Table 9 provides regression coefficient scores obtained for the contribution of each amino acid substitution when present in subtilisin variants of the indicated backbones (BPN', GG36, Bgi02446, or AprL), analyzing the results of stability assays performed as described in example 2. AprL variant data analyzed in this study was previously collected and described in patent application PCT/US 2017/035217. As shown in FIG. 5, amino acid positions across the backbone are determined based on multiple sequence alignments, where the BPN' sequence (SEQ ID NO:1) serves as the basis for the corresponding sequence positions. A regression coefficient score of 0.0 indicates no detrimental contribution and a positive coefficient (greater than 0.0) indicates a benefit. Each of the amino acid substitutions shown in table 9 provided a stability benefit in at least two subtilisin backbones evaluated in this study. ND means that the value is undetermined or that the value exceeds the confidence interval of the determination.

Example 5

Structural features of subtilisin sites providing enhanced stability

The three-dimensional structure of four subtilisins: the sites identified as overall beneficial substitutions were examined using the Bacillus amyloliquefaciens (BPN') PDB (protein database) entry 2ST1, Bacillus licheniformis (AprL) PDB entry 1CSE, Bacillus lentus (GG36) PDB entry 1JEA, and Bacillus gibsonii clade BSP-00801 described in WO 2016205755. The superposition of the backbone folds of the four subtilisins (not shown) indicates that the structures overlap along the majority of the sequence, with a common catalytic triad, corresponding to residues Asp 32, His 64, Ser 221 (numbering relative to the subtilisin BPN' sequence) and minor differences, mainly in loops and surface exposed regions.
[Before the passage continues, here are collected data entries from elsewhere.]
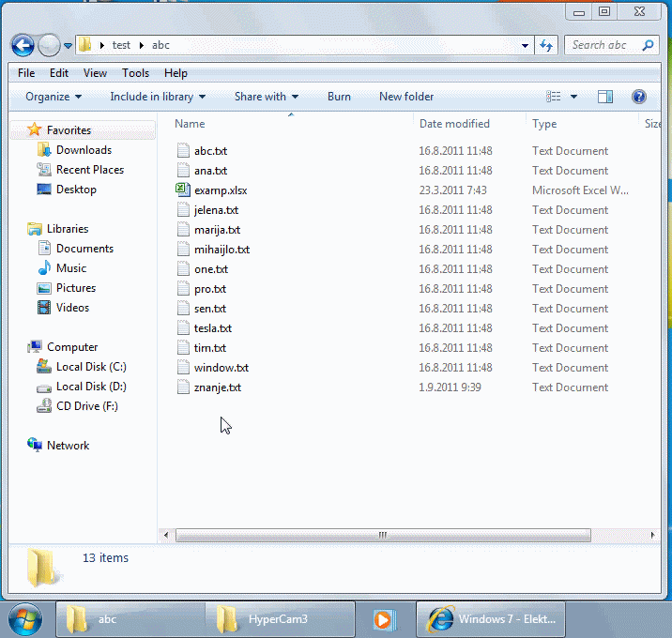Expand the Share with dropdown
The image size is (672, 638).
click(x=266, y=97)
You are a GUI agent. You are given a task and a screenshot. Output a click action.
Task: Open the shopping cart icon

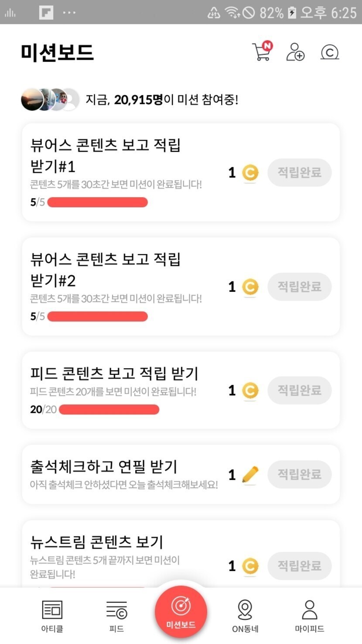[262, 52]
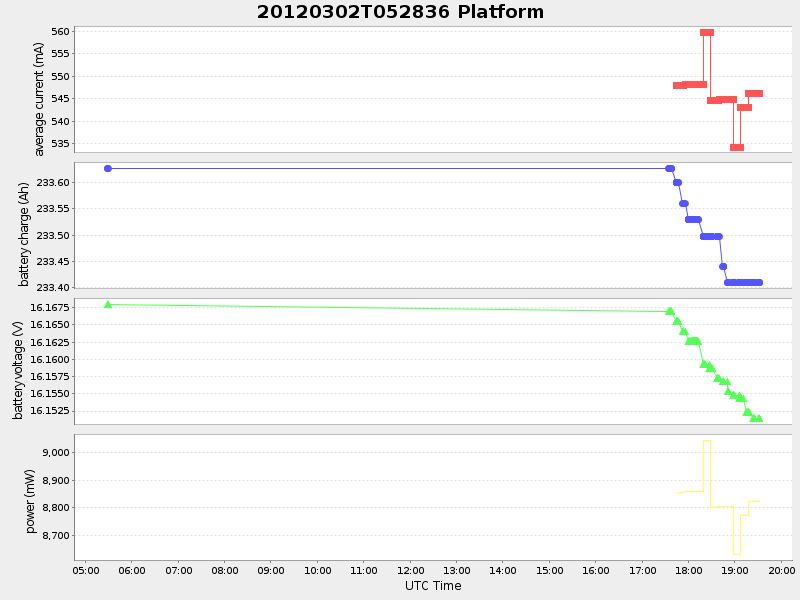800x600 pixels.
Task: Select the red average current trace
Action: pos(690,86)
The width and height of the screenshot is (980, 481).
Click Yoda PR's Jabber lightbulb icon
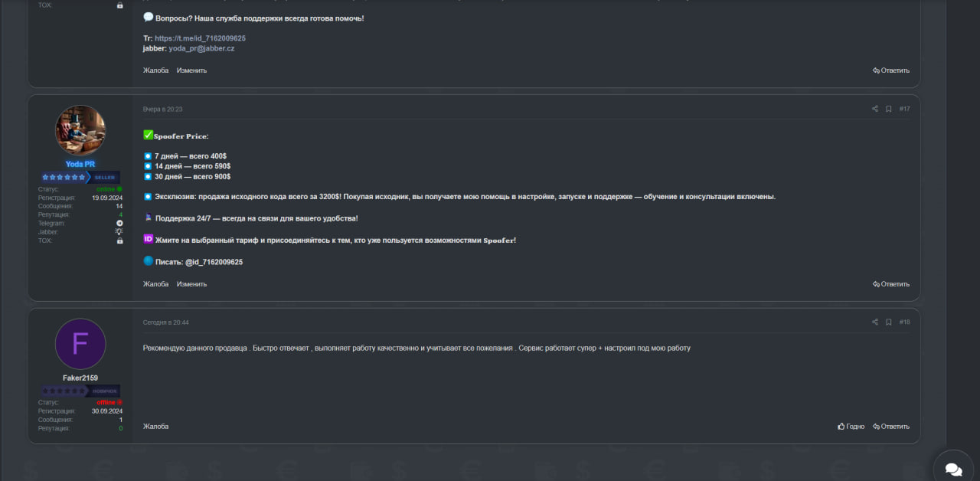pos(119,231)
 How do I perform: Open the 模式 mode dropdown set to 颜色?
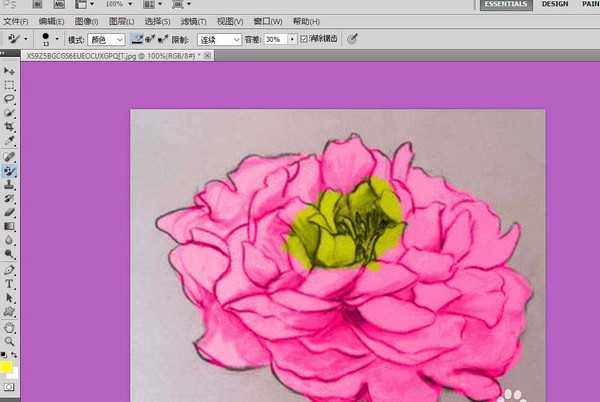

FIGS. 1-4 show the spatial positions of a subset of the beneficial sites listed in Table 9 on each of the four subtilisin structures, showing residues numbered according to the BPN' sequence. FIG. 1 shows Bacillus amyloliquefaciens, PDB entry 2ST 1; FIG. 2 shows Bacillus licheniformis, PDB entry 1 CSE; FIG. 3 shows B.lentus, PDB entry 1 JEA; and FIG. 4 shows the structure of Bacillus gibsonii clade subtilisin BSP-00801 described in WO 2016205755. In each figure, the backbone fold of each subtilisin is schematically represented in light gray, and the following nineteen sites are depicted as black lines: 3. 24, 40, 76, 78, 87, 118, 128, 129, 130, 145, 166, 182, 185, 210, 211, 217, 218, 259 (BPN' numbering). These sites are all exposed at the surface and are located in a loop, outside the secondary structural motif. In addition, we observed that sites 9 and 248 (BPN' numbering) appear in the helix and are exposed at the surface (not shown in the figure). It can be noted that the beneficial substitutions at positions 9 and 248 (listed in table 9) introduce negative charges (9E, 248D).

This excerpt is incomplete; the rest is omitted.